Based on the above calculation, it can be concluded that the role of fish larvae producer, spreader, enlarger and fishermen are vital because they determine the quality and quantity of fish production. Procurement activity should also be controlled due to the large portion in the whole logistics cost. Furthermore, cost efficiency should be done to encourage increasing of profit margin. Therefore, economy of scale should be considered on the aquaculture supply so that the logistics cost on the procurement activity can be minimized. The practice of cold supply chain is needed on the transportation of sea catchment fish because the fish has died up in which more perishable then the freshness. Meanwhile, the aquaculture typically sells fresh-fish so that cold chain system is not mandatory to be applied.

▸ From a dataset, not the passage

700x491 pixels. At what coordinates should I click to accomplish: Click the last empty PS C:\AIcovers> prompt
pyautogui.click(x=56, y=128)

Table 2. Percentage of logistics costs for each activity in sea catchment fish supply chain.
Note: The highlight areas are dominant cost for each activity.
The result of this study indicates that the supply chain of aquaculture fish and sea catchment fish is slightly different due to the differences of characteristics. Procurement cost becomes the cost with the largest portion (79.72% and 89.00%) for aquaculture fish, meanwhile transportation cost (43.57%) dominates the logistics cost on the supply chain of sea catchment fish. It is because the sea catchment fish handles the fish that has died up since fisherman’s fishing time until the fish reached the hands of consumers. While in aquaculture, fish traded is fish in the fresh condition or still alive. Therefore, the economy of scale for aquaculture business is recommended to reduce the overall procurement cost, whereas in the sea catchment fish, the optimization use of cold chain system should be encouraged. On the other hand, supply chain management issues are dynamic and complex. Thus, the mixed research method and updated data are necessary to provide reliable information. The limitations in this study are the limited time of research and the lack of stakeholder knowledge in writing the organized database of logistics costs. This study currently focuses in Java Island, so it would be better if in the future research other islands are involved in better representing the condition of fish supply chain in Indonesia.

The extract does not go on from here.